[Data lines]
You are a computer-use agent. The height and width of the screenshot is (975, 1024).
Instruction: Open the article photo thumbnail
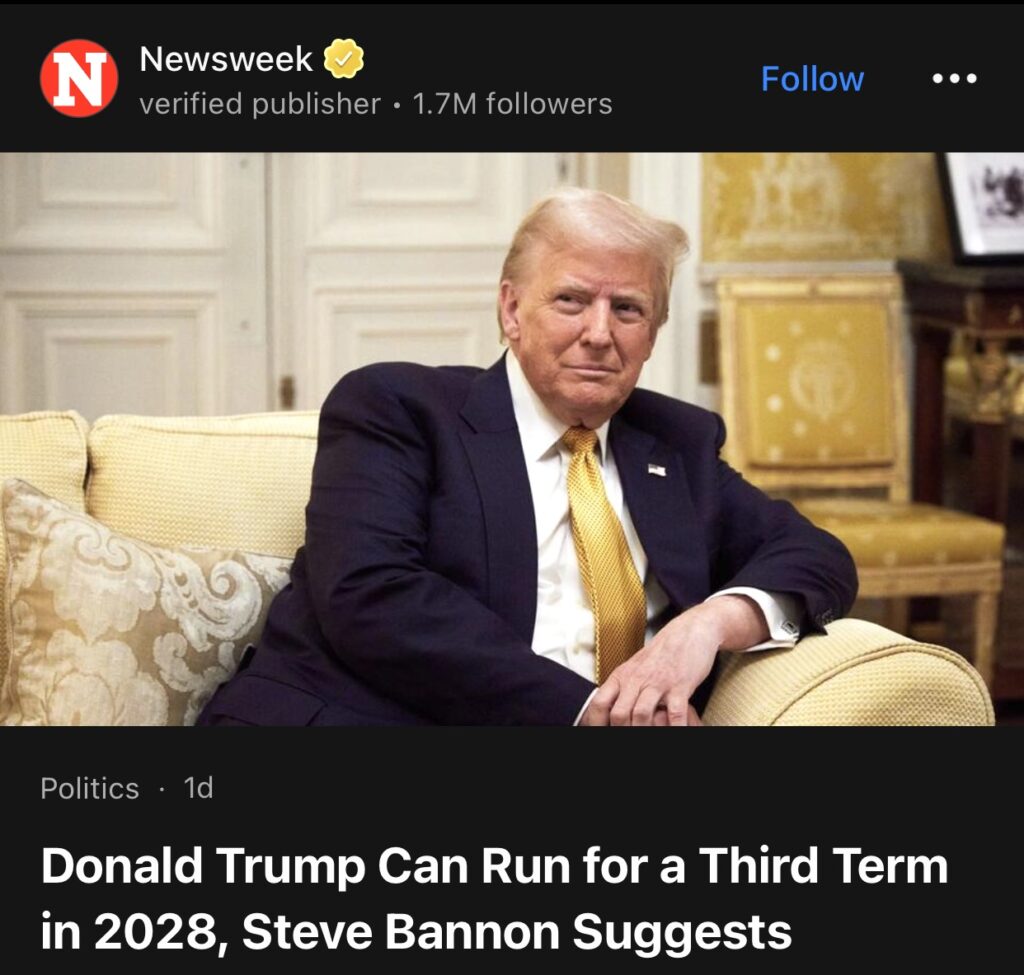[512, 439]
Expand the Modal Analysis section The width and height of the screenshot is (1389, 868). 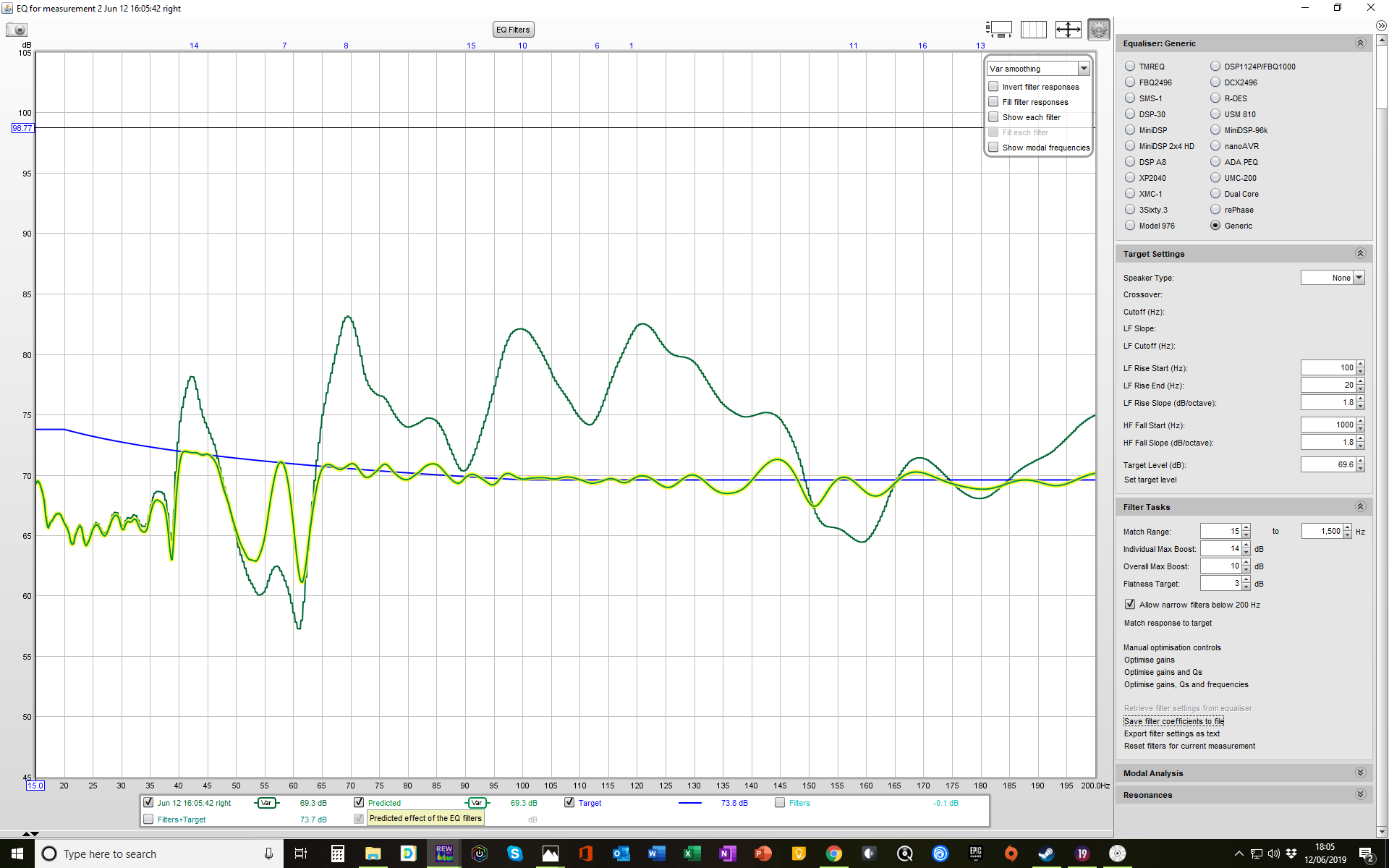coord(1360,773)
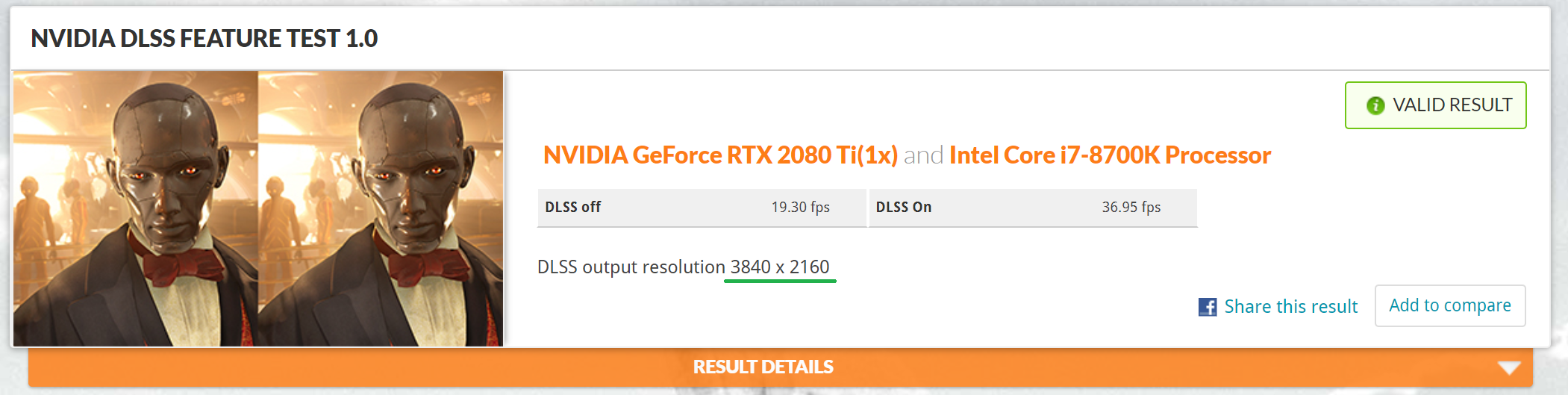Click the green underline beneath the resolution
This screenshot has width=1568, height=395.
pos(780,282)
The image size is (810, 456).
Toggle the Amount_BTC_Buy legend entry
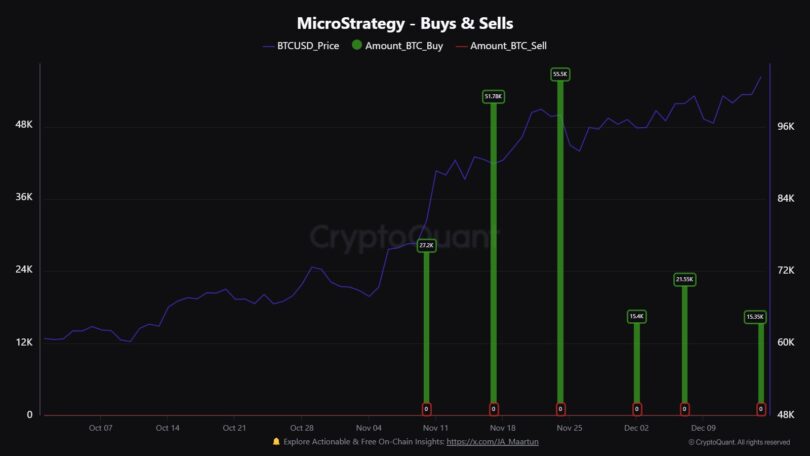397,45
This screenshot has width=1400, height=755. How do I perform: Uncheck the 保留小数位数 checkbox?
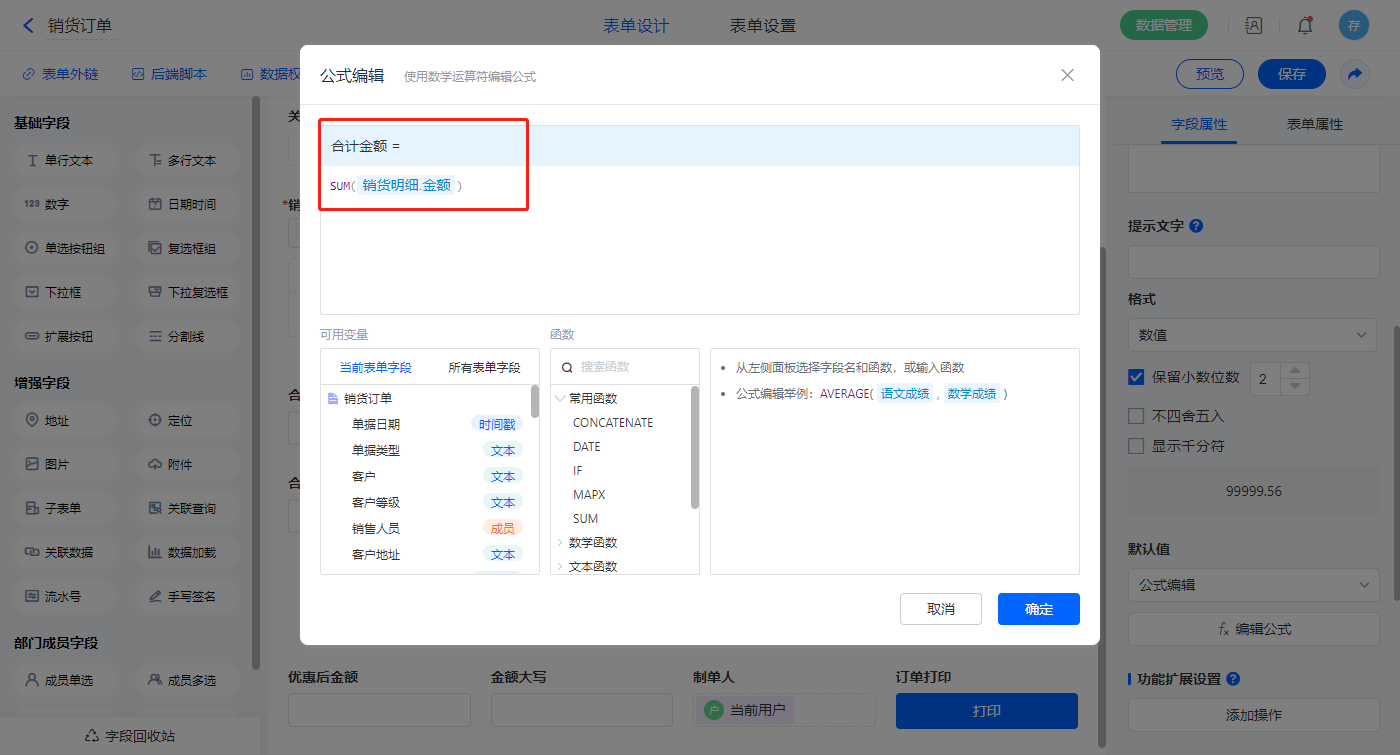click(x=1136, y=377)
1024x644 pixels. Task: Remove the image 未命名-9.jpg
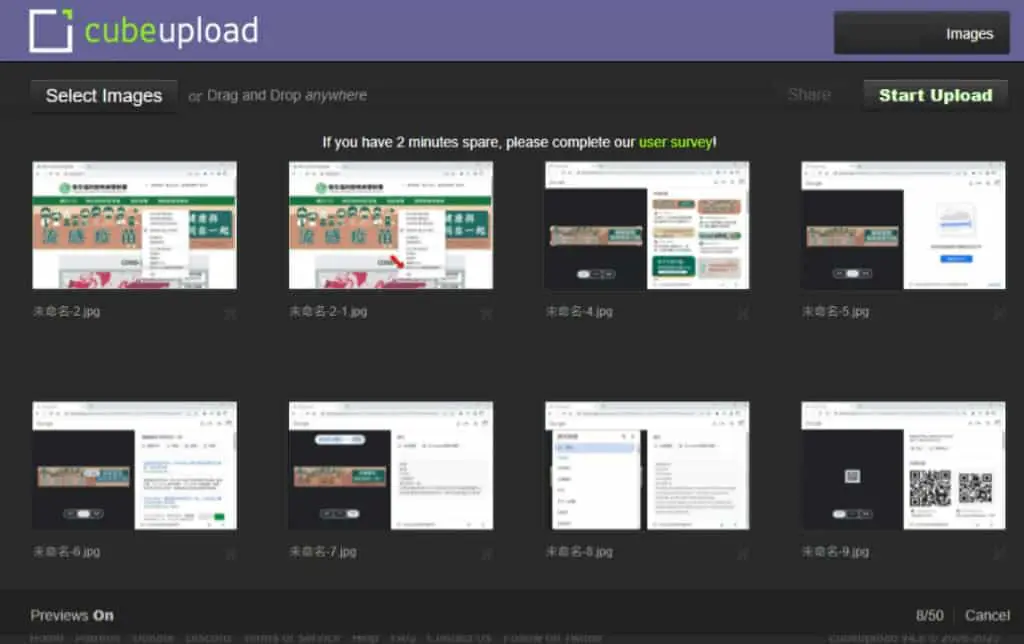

Task details: Pick out each line of the records above that includes the word "This".

Task answer:
This screenshot has width=1568, height=395.
This screenshot has width=1400, height=755. How do I perform: Uncheck the 保留小数位数 checkbox?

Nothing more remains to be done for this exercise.